═════ Excerpted records

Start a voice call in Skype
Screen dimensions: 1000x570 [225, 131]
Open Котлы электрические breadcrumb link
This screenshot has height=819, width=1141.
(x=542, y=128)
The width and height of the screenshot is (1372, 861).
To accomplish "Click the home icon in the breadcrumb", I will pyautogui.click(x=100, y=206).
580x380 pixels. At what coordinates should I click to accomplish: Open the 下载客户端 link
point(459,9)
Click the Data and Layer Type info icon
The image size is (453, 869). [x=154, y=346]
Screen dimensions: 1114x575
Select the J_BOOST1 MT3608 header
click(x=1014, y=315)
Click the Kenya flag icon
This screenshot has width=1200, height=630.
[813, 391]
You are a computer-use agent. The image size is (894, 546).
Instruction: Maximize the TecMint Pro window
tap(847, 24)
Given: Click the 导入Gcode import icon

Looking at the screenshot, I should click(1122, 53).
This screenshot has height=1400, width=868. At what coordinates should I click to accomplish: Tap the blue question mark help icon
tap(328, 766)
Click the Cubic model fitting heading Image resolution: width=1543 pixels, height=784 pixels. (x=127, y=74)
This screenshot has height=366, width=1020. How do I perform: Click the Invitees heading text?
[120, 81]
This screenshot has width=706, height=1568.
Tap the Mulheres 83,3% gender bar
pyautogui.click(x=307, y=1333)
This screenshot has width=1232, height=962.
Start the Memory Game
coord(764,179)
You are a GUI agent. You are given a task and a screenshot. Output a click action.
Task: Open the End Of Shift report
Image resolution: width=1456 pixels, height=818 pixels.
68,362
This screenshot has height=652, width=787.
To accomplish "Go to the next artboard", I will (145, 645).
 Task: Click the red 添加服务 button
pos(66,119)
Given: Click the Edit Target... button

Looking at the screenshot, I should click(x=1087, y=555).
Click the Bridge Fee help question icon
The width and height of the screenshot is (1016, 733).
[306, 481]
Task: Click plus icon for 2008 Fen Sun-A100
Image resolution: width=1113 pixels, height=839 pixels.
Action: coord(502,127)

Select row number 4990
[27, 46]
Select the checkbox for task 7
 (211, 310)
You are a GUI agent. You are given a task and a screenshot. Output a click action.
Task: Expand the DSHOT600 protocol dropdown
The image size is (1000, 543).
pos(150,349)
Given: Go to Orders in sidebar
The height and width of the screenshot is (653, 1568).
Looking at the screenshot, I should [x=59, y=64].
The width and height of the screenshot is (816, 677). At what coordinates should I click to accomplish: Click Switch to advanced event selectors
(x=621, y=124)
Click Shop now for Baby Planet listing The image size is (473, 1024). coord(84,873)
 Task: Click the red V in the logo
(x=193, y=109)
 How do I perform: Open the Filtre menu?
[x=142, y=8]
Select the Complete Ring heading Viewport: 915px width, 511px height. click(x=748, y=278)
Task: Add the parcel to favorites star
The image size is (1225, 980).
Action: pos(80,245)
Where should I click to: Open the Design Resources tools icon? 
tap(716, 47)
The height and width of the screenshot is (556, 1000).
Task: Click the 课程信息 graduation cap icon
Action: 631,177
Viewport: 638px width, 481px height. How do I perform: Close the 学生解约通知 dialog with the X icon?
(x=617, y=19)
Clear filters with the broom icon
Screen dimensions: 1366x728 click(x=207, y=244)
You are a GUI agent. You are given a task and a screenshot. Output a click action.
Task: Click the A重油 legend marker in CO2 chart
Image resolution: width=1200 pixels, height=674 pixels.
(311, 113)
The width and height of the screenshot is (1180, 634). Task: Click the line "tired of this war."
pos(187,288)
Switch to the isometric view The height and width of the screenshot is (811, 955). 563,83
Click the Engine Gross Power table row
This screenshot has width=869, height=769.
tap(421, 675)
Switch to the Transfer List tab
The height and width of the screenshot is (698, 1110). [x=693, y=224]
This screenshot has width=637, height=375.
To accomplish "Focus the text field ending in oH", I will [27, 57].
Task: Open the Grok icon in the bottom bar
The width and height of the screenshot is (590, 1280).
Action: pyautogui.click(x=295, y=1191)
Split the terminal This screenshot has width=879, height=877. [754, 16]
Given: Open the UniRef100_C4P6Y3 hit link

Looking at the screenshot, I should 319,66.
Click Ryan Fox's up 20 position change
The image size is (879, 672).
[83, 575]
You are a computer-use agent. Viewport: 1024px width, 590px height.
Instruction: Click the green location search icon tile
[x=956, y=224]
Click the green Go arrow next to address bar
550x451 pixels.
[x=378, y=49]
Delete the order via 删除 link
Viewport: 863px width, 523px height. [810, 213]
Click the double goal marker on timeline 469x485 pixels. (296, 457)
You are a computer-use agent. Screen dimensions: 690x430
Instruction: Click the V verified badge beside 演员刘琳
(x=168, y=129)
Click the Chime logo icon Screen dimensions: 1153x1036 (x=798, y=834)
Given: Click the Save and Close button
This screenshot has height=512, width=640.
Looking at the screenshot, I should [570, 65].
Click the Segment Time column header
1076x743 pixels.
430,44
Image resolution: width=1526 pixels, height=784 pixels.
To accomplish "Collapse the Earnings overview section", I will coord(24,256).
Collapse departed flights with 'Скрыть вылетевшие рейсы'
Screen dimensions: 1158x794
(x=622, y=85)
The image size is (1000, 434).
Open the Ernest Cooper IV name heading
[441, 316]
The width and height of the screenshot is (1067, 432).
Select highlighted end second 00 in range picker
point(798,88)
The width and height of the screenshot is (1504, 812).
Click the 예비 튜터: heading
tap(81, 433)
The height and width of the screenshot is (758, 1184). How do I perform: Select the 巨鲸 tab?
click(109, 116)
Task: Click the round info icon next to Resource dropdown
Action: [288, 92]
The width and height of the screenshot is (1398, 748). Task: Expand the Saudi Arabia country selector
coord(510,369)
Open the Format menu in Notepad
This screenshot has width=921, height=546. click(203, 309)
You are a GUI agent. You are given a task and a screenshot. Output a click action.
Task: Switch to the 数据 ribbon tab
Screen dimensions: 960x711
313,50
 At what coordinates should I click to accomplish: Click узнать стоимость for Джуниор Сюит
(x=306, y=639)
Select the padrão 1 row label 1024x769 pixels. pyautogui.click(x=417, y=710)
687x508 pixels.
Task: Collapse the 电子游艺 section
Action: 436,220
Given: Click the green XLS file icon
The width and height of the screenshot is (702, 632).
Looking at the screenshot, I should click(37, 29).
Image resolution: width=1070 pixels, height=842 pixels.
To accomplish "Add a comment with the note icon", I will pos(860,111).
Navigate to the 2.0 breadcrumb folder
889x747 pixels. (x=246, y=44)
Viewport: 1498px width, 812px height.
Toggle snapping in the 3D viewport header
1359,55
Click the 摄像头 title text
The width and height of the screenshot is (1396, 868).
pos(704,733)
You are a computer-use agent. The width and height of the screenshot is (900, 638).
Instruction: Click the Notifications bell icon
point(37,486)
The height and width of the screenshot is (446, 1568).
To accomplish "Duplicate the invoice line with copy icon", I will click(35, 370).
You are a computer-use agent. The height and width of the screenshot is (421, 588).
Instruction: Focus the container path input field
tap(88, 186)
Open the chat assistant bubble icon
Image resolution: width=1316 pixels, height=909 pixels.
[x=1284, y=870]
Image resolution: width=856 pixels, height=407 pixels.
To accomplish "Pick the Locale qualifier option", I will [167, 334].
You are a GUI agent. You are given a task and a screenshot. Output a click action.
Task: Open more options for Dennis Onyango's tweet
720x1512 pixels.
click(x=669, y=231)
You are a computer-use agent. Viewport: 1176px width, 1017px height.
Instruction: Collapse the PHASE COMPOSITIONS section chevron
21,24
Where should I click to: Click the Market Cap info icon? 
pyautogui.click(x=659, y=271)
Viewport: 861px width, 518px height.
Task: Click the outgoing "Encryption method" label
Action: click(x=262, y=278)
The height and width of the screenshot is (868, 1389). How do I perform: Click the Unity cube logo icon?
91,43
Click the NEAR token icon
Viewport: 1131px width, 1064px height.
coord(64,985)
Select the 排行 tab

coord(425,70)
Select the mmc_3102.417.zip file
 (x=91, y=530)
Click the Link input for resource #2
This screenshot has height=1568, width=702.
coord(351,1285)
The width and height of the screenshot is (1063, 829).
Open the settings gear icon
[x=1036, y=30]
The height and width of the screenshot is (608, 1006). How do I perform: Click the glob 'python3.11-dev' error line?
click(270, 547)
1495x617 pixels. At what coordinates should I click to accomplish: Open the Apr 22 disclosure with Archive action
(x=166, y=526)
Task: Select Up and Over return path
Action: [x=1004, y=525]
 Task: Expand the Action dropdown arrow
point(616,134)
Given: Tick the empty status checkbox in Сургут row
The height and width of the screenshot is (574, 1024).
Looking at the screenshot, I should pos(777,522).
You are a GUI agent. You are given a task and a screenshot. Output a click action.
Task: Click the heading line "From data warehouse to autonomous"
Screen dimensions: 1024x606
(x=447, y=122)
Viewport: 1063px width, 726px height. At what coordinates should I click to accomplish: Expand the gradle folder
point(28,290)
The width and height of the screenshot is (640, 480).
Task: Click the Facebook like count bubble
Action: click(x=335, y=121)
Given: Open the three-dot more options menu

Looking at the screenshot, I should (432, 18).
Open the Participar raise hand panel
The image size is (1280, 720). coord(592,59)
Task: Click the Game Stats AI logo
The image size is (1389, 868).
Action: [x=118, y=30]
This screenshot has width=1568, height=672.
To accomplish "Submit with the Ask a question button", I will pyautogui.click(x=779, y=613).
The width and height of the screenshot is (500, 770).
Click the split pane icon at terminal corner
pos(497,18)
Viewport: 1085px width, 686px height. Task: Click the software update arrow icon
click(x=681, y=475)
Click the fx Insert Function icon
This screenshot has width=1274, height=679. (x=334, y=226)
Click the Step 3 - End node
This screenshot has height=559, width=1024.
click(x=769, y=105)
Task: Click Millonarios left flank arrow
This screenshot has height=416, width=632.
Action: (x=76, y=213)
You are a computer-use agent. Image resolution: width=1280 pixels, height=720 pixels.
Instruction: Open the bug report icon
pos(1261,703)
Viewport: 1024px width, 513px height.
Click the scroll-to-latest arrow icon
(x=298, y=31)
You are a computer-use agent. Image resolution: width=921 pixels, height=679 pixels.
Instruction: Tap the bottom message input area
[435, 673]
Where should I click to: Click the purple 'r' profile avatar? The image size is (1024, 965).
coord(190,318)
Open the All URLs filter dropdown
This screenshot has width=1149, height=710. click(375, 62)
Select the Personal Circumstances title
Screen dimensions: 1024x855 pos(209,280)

══════════

Wherever the string "computer" occurs in the records, copy the line it is in.

You are a computer-use agent. The image size is (894, 546).
You are a computer-use agent. Viewport: 1024px width, 590px height.
You are a computer-use agent. Screen dimensions: 690x430
You are a computer-use agent. The width and height of the screenshot is (900, 638).
You are a computer-use agent. The height and width of the screenshot is (421, 588).
You are a computer-use agent. Viewport: 1176px width, 1017px height.
You are a computer-use agent. Image resolution: width=1280 pixels, height=720 pixels.
You are a computer-use agent. Image resolution: width=921 pixels, height=679 pixels.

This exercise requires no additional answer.